**Given task:** Print again, line for line, the part of the records that begins with the line containing "This screenshot has height=576, width=1024." and runs to the end of the records, both ends included. Leave the pictures out.

Word and element location records
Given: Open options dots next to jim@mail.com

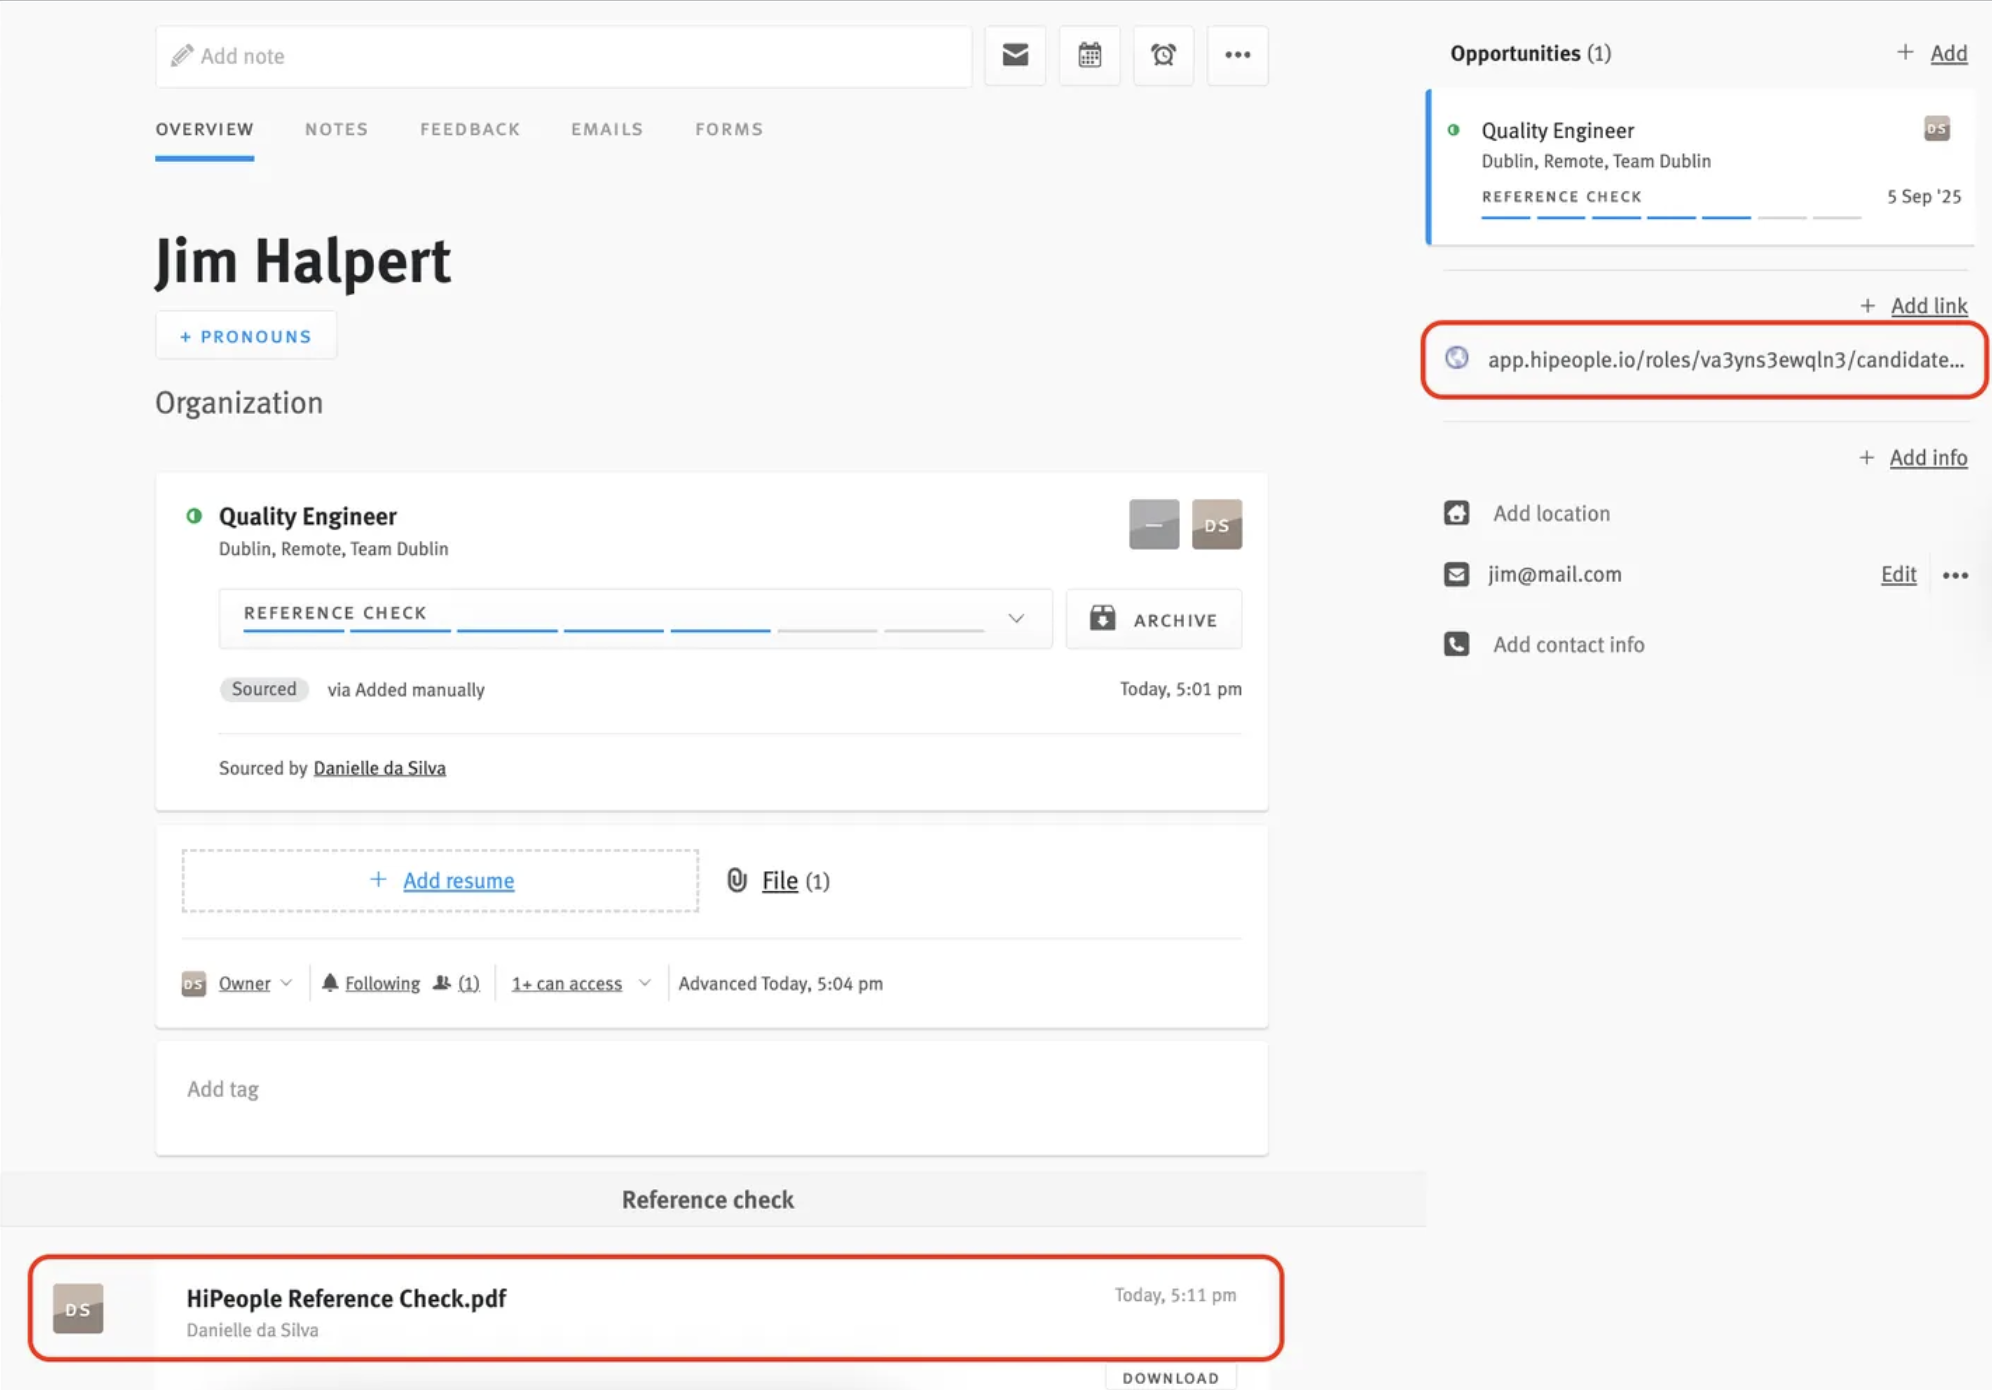Looking at the screenshot, I should pyautogui.click(x=1955, y=575).
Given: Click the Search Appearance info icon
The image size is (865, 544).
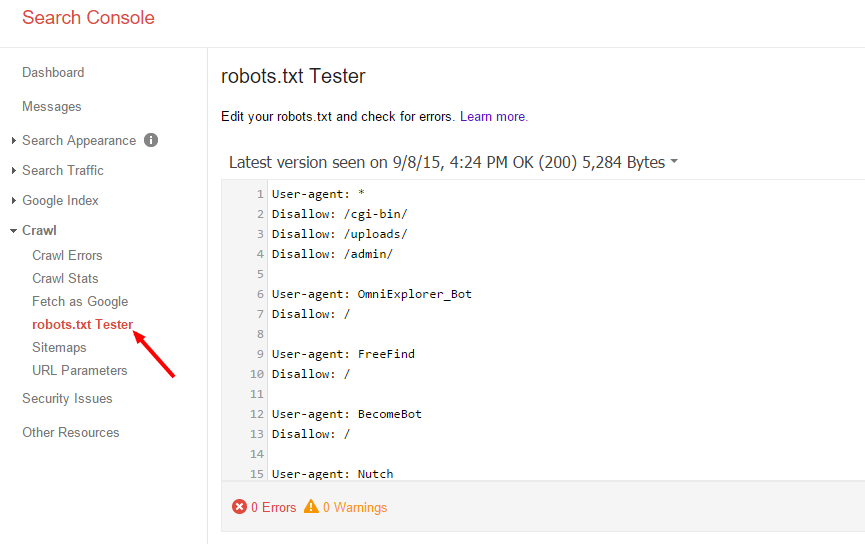Looking at the screenshot, I should pos(151,140).

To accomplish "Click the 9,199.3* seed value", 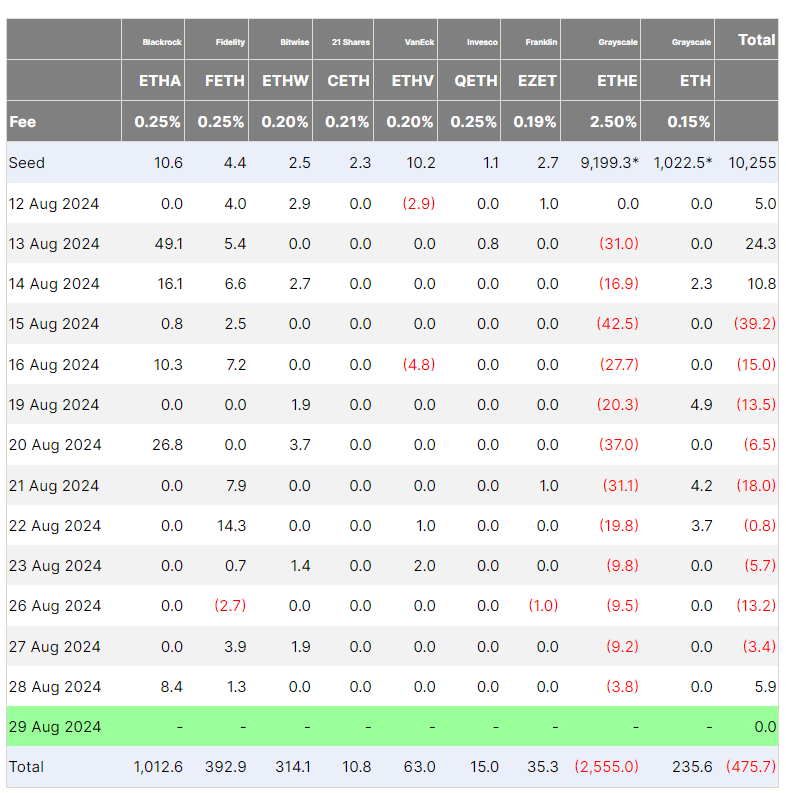I will click(606, 162).
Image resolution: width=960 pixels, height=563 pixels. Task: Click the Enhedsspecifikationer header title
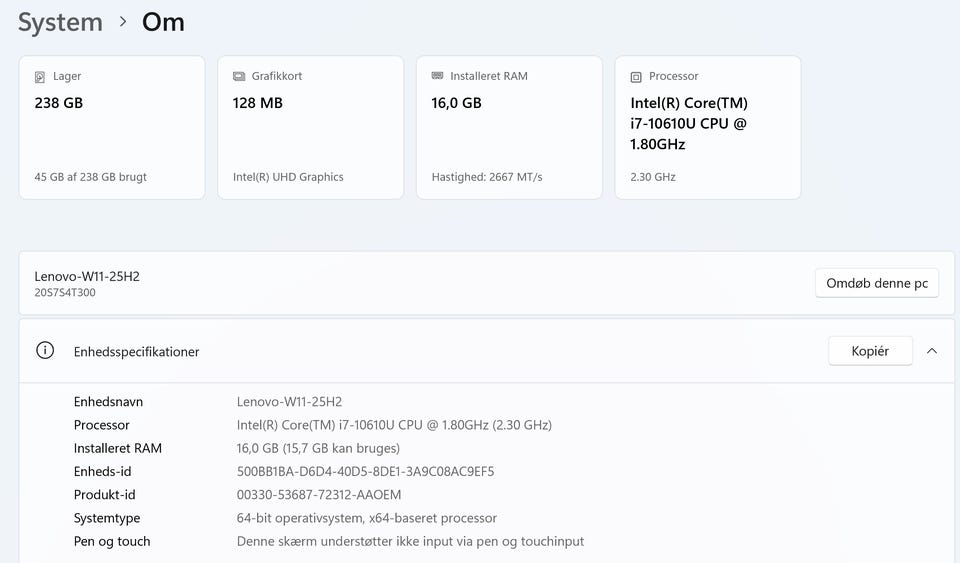[136, 352]
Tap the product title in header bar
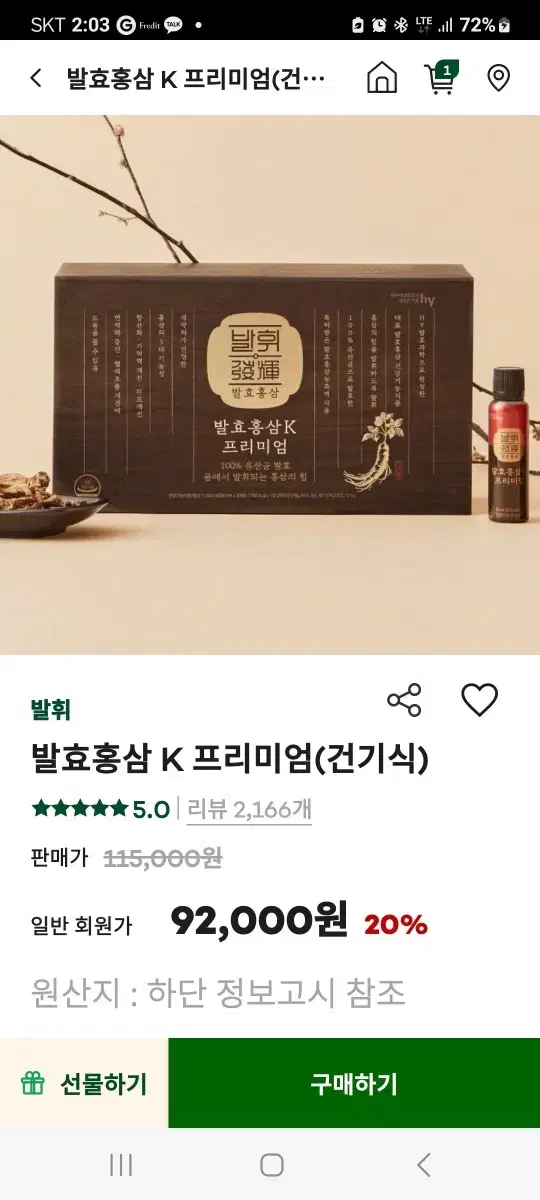Image resolution: width=540 pixels, height=1200 pixels. (x=197, y=78)
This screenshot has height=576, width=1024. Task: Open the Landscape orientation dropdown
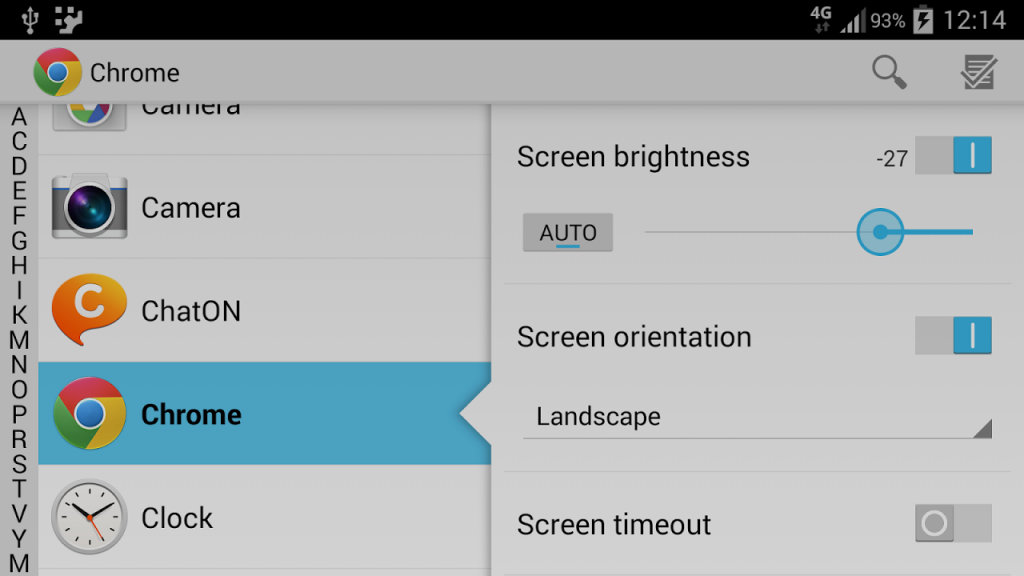tap(758, 418)
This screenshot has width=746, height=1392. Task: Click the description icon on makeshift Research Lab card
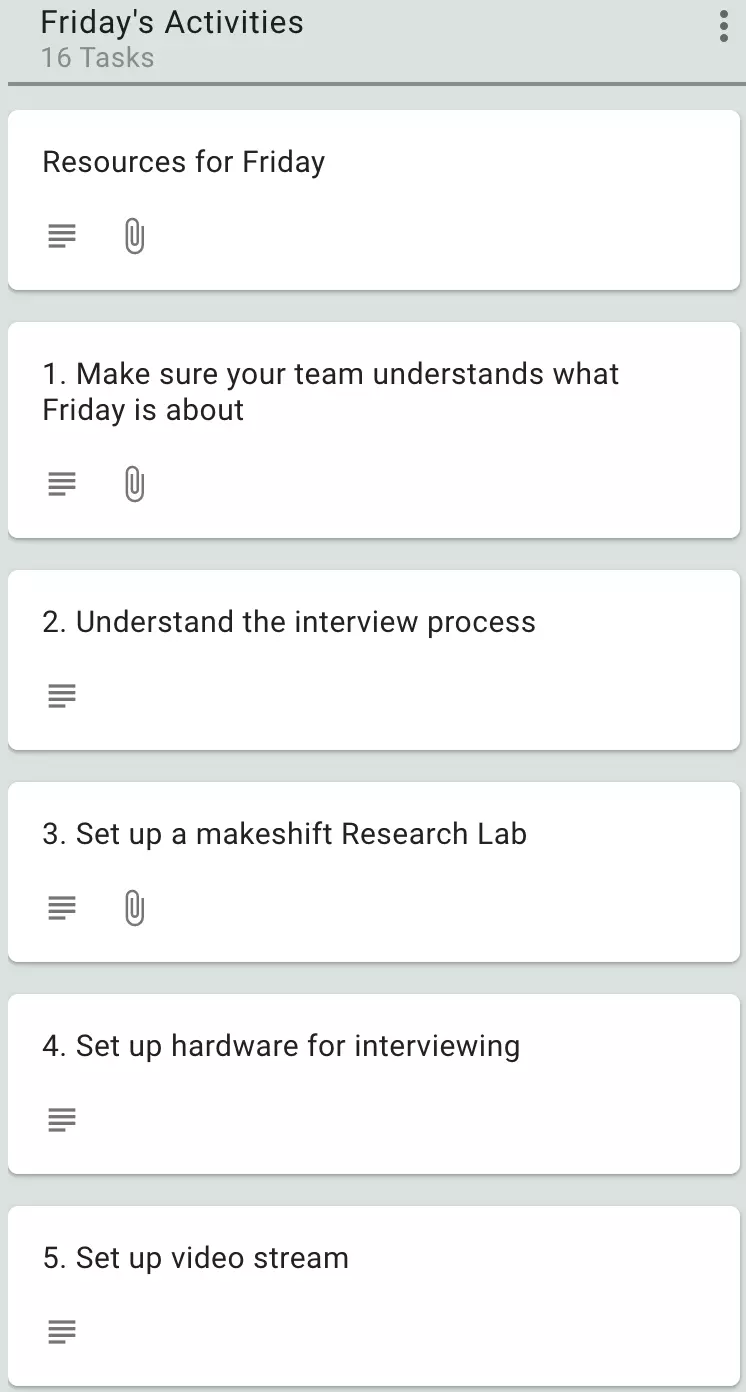(62, 908)
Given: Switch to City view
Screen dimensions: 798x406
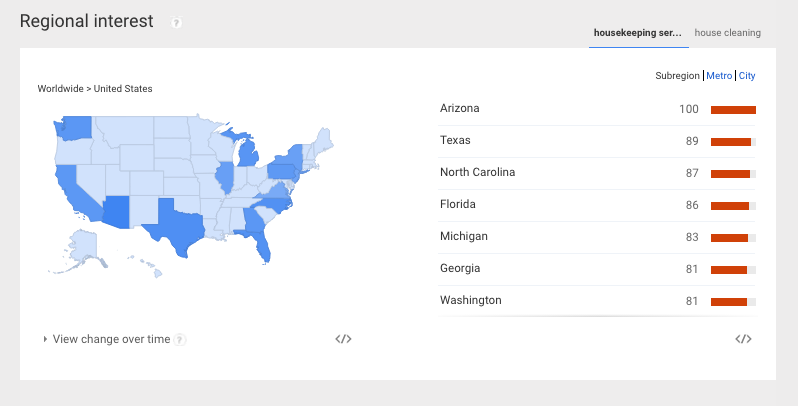Looking at the screenshot, I should pos(747,76).
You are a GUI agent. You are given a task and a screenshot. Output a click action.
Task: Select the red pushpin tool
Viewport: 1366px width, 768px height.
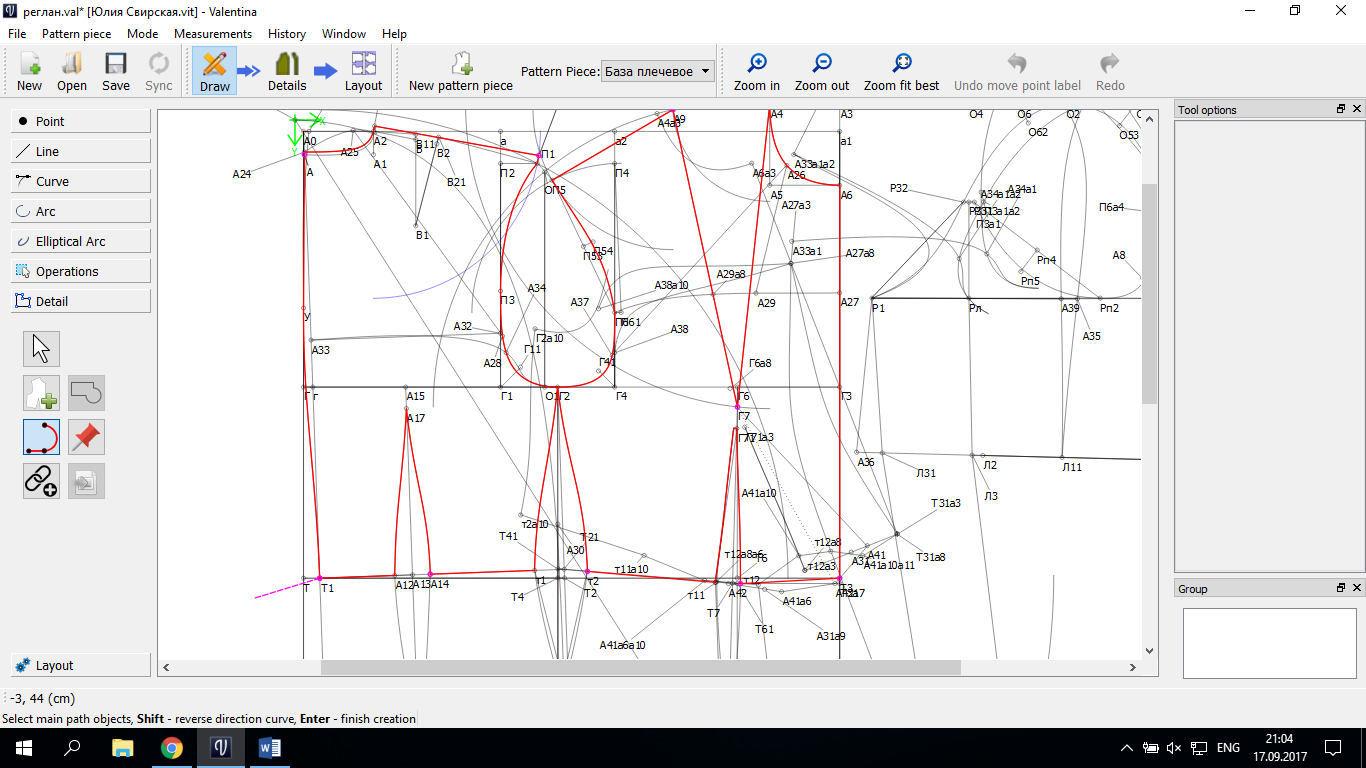[x=86, y=437]
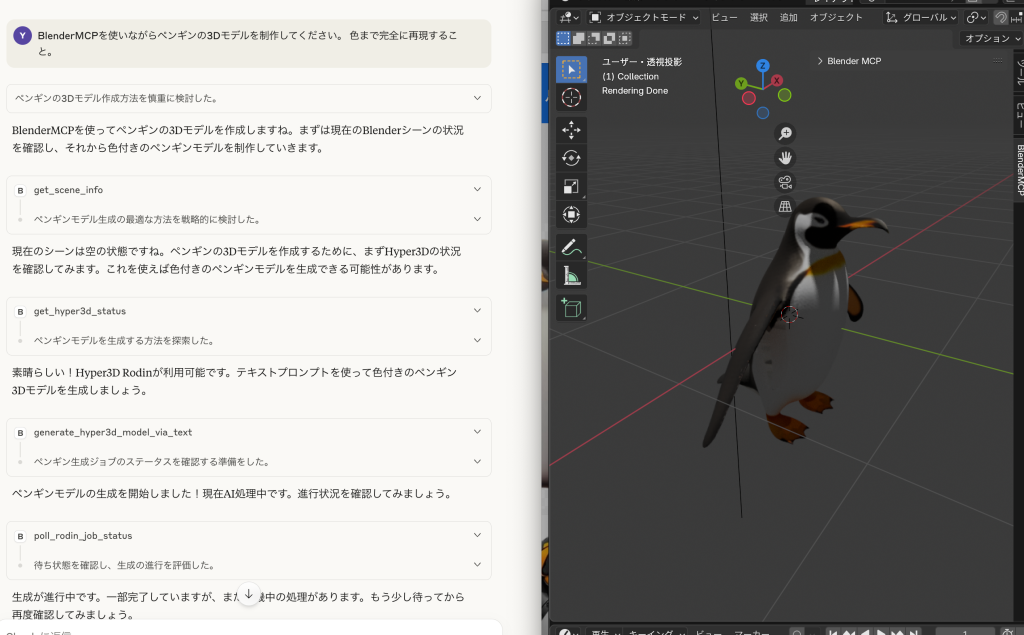Image resolution: width=1024 pixels, height=635 pixels.
Task: Select the Measure tool
Action: 571,275

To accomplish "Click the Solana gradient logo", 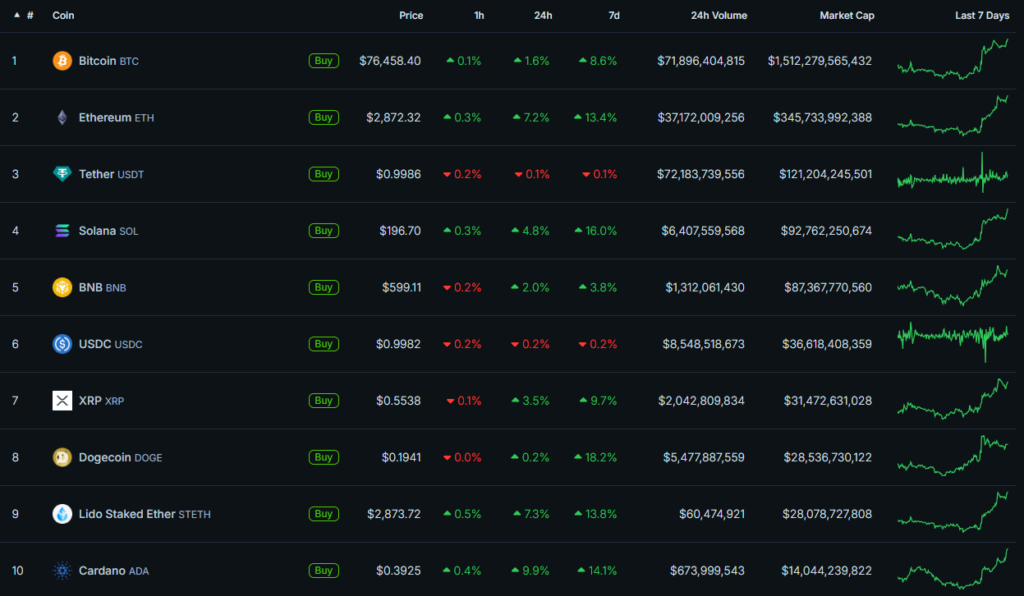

**Result below:**
This screenshot has height=576, width=1024. Task: Open the Landscape orientation dropdown
tap(758, 418)
This screenshot has width=746, height=1392. Task: Click the description icon on makeshift Research Lab card
(62, 908)
Given: Switch to City view
Screen dimensions: 798x406
Looking at the screenshot, I should pos(747,76).
You are a GUI agent. You are given a task and a screenshot. Output a click action.
Task: Select the red pushpin tool
Viewport: 1366px width, 768px height.
[x=86, y=437]
Image resolution: width=1024 pixels, height=635 pixels.
Task: Select the Measure tool
Action: 571,275

To accomplish "Click the Solana gradient logo", 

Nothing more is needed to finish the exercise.